Başlıkta anlam aramayın. Çünkü yok. Çocuk oyunlarında ebeyi
bellemek için sayarlar ya, bu da Ödemişli çocukların ebe
tekerlemelerinden birinin başlangıcı. En azından biriydi. Ödemişli
çocuklar şimdi hâlâ söylüyorlar mı bilemem.
Bilmek için Ödemiş’e gitmem gerek ve Ödemiş’e gitmem için birikmiş
birkaç milyon sebebe şimdi bir tane daha eklendi. Üstelik İzmir’e
kadar gidip, bir toplantıda bir saat kadar konuşup, çok lazımmış
gibi yine dörtnala İstanbul’a dönmenin acısı yüreğime çökmüş
iken…
Ben Ödemiş’e gidemedim ama birkaç saatliğine de olsa görmek için
kalkıp gelen birkaç çocukluk arkadaşım vardı. Bir otel lobisinde
ayaküstü -ne yazık ki sadece ayaküstü- konuştuk.

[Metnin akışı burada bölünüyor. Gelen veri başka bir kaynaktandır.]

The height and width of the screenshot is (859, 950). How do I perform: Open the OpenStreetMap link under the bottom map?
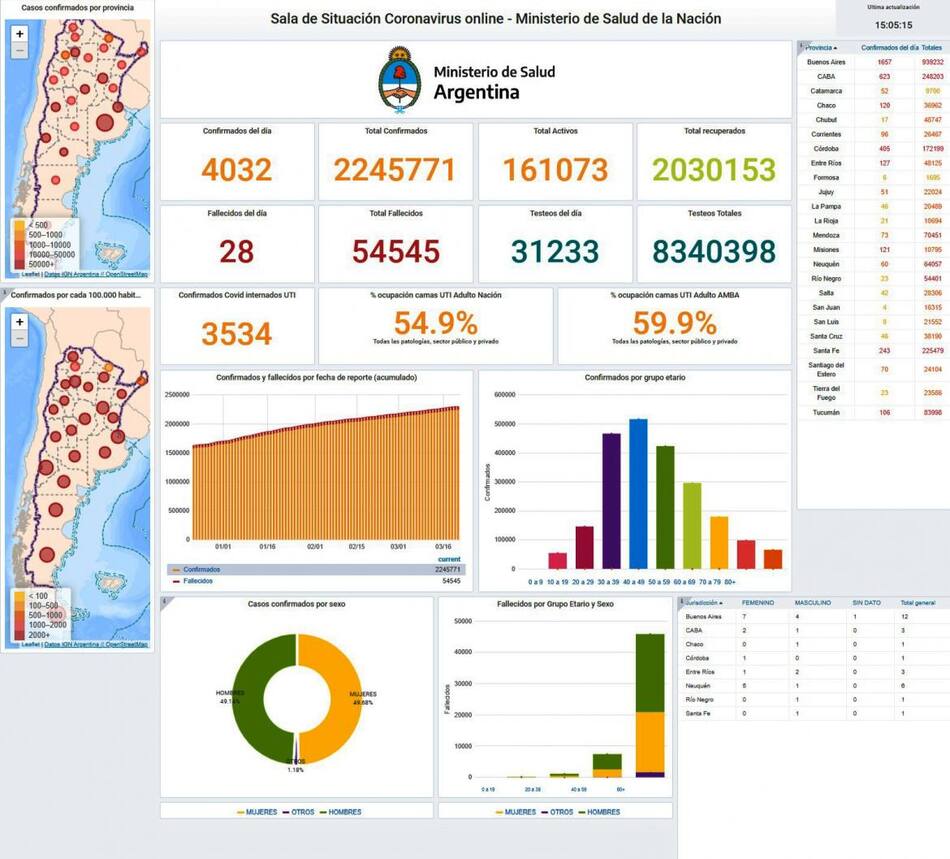127,645
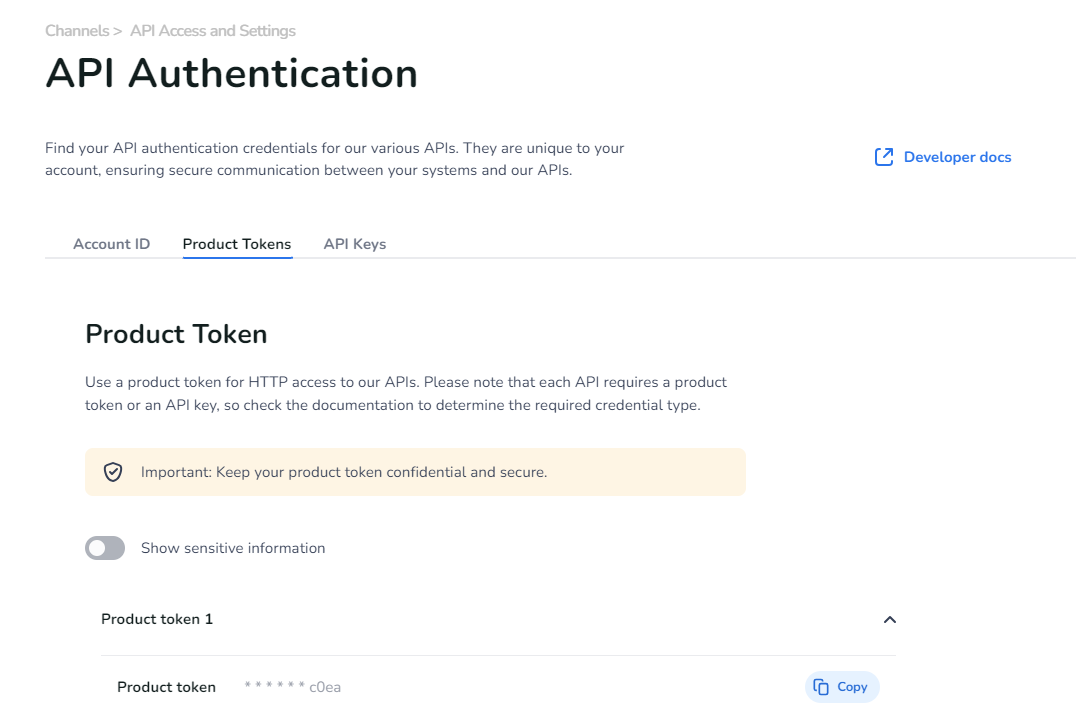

Gel gör ki o dar zamanda bile çocukluk anılarına dalmak varken
“N’olacak bu memleketin hali” sohbeti tepemize
çöktü.
Hendekler; Kürt illerinde harabeye dönmüş kentler, kasabalar;
kentlere girmiş tanklar; kimi dağdan inip kente gelmiş, kimi kentte
taş atma idmanlarında pişmiş genç Kürtler…
Kan, kan, kan; kin, kin kin…
Hani, ülkenin doğusu kan göllerinde yüzerken, yangın her yerini
sarmışken, “Olup biten ülkenin batısındakilerin
umurunda değil” diye ha bire çiğnenen bir sakız var.
O sakızı tükürüp atın.
***
Öyle ya, Kürt illeri nere, Ödemiş nere?
Hasret gidermek için bir araya gelmiş biz dört Ödemişli, bir otel
lobisinde Kürt sorununu, sadece onu konuşuyoruz…
Çocukluk arkadaşlarımdan biri uzun yıllar doğuda yargıçlık yaptı.
Ağarmış saçlarının çevrelediği yorgun yüzüne acılı bir gülücük
yerleştirip konuştu:
- Hendeğe dakılıp galdınız len… Ne hendeği? Olan biten hendek
mendek, saksa lelek oğlum!..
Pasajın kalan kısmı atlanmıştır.